──────── Records to process
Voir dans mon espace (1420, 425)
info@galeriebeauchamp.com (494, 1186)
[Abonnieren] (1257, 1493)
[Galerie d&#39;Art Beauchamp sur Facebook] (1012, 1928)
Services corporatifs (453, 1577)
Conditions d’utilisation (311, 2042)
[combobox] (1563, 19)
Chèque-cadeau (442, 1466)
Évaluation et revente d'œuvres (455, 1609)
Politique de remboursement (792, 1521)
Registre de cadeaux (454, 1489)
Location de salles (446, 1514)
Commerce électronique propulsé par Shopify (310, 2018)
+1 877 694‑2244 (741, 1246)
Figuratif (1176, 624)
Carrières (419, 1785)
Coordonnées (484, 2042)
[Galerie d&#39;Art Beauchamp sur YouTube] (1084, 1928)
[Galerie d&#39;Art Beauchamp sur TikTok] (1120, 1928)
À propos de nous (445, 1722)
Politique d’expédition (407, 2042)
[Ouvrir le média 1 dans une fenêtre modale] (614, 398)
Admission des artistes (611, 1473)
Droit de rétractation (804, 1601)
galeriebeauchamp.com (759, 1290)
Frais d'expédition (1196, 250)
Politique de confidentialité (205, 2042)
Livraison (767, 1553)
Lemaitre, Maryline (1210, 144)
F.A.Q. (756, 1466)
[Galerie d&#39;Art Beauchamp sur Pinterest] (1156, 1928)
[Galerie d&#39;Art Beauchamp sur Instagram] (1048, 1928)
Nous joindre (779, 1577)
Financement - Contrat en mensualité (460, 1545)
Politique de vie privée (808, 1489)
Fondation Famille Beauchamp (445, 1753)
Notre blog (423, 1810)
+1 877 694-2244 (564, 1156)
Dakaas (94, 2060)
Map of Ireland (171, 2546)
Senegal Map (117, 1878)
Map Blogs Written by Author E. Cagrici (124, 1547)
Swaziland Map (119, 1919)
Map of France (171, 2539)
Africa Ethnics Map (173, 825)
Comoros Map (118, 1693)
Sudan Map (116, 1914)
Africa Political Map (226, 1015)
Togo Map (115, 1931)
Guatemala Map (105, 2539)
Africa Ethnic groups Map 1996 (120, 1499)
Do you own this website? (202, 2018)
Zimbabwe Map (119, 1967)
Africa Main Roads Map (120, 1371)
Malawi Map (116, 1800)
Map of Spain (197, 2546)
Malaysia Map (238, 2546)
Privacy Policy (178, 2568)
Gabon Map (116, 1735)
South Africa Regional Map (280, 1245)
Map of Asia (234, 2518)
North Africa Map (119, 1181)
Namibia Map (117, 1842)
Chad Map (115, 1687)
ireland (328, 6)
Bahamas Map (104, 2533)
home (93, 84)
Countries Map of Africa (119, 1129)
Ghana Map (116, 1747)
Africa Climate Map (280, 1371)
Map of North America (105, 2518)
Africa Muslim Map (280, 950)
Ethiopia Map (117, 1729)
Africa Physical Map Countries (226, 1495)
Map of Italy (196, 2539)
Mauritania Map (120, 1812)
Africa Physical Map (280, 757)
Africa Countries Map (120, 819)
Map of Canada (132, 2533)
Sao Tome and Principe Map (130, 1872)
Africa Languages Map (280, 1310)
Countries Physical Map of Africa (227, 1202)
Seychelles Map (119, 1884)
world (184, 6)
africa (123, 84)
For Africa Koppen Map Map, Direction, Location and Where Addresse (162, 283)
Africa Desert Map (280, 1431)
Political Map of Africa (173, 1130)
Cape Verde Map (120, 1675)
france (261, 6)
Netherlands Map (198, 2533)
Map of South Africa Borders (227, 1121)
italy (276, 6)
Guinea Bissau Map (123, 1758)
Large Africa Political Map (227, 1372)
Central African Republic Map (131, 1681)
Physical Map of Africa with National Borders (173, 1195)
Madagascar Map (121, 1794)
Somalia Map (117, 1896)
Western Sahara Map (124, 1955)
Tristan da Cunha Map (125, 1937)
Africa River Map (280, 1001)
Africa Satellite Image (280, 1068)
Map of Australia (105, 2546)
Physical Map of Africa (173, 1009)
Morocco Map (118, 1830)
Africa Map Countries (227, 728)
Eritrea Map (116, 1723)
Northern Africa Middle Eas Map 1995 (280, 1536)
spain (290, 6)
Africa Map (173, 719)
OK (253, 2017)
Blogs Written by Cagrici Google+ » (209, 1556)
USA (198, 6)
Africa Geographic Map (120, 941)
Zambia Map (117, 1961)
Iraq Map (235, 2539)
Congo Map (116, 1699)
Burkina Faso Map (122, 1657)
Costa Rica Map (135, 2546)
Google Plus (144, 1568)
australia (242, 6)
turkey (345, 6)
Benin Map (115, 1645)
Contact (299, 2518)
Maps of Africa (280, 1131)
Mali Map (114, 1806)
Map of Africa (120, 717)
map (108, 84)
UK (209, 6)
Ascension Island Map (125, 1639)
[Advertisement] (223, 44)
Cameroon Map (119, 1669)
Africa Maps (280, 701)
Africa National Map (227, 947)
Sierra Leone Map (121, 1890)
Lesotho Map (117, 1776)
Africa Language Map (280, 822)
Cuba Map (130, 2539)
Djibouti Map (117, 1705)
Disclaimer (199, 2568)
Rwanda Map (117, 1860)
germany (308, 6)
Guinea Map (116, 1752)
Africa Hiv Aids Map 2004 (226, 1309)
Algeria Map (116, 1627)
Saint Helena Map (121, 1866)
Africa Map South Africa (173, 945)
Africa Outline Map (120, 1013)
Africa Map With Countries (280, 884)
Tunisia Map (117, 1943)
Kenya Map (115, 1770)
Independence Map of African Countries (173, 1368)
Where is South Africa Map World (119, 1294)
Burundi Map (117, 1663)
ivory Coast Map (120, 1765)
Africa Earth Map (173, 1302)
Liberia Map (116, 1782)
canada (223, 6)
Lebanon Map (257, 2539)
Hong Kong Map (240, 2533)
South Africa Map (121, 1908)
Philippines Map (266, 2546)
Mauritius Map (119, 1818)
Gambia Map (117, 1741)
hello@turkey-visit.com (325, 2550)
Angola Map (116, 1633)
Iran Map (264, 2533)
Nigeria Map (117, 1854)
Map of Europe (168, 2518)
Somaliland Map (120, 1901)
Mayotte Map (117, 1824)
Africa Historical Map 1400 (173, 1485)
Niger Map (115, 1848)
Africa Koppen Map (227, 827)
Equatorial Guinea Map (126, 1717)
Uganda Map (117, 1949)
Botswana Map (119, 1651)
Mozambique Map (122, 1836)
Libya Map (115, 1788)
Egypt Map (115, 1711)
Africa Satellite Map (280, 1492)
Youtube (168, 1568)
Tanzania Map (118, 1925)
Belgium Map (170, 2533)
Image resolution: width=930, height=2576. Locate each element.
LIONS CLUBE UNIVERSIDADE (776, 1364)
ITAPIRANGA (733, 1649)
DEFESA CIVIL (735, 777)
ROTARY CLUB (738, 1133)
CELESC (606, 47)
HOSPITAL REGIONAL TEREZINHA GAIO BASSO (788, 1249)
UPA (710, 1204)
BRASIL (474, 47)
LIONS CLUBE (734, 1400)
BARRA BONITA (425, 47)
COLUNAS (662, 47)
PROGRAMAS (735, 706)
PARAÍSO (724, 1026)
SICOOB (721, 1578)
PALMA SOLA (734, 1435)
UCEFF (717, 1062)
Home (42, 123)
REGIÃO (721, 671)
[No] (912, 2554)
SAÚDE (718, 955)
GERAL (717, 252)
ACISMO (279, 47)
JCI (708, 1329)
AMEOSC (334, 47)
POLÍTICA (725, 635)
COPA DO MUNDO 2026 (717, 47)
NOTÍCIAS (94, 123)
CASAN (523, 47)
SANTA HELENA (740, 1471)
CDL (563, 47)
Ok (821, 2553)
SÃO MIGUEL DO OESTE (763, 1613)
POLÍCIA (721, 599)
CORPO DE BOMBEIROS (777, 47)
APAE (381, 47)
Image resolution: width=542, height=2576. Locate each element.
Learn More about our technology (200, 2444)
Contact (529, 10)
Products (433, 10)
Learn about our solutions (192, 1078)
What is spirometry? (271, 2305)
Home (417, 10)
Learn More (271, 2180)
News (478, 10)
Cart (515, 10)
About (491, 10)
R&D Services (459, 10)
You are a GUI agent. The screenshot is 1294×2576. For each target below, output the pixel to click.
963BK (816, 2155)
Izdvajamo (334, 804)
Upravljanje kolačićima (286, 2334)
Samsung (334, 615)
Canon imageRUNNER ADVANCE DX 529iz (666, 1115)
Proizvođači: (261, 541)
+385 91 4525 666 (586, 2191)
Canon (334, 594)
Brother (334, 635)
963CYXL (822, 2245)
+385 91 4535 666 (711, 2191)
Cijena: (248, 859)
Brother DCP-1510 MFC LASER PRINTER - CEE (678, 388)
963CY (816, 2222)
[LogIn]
────────────────
**Aim of the task**
What you return should be exactly the lines above, starting at the one with "Mali Map (114, 1806)" and ending at the one with "hello@turkey-visit.com (325, 2550)", and nothing else.

**Reply to the task**
Mali Map (114, 1806)
Map of Africa (120, 717)
map (108, 84)
UK (209, 6)
Ascension Island Map (125, 1639)
[Advertisement] (223, 44)
Cameroon Map (119, 1669)
Africa Maps (280, 701)
Africa National Map (227, 947)
Sierra Leone Map (121, 1890)
Lesotho Map (117, 1776)
Africa Language Map (280, 822)
Cuba Map (130, 2539)
Djibouti Map (117, 1705)
Disclaimer (199, 2568)
Rwanda Map (117, 1860)
germany (308, 6)
Guinea Map (116, 1752)
Africa Hiv Aids Map 2004 (226, 1309)
Algeria Map (116, 1627)
Saint Helena Map (121, 1866)
Africa Map South Africa (173, 945)
Africa Outline Map (120, 1013)
Africa Map With Countries (280, 884)
Tunisia Map (117, 1943)
Kenya Map (115, 1770)
Independence Map of African Countries (173, 1368)
Where is South Africa Map World (119, 1294)
Burundi Map (117, 1663)
ivory Coast Map (120, 1765)
Africa Earth Map (173, 1302)
Liberia Map (116, 1782)
canada (223, 6)
Lebanon Map (257, 2539)
Hong Kong Map (240, 2533)
South Africa Map (121, 1908)
Philippines Map (266, 2546)
Mauritius Map (119, 1818)
Gambia Map (117, 1741)
hello@turkey-visit.com (325, 2550)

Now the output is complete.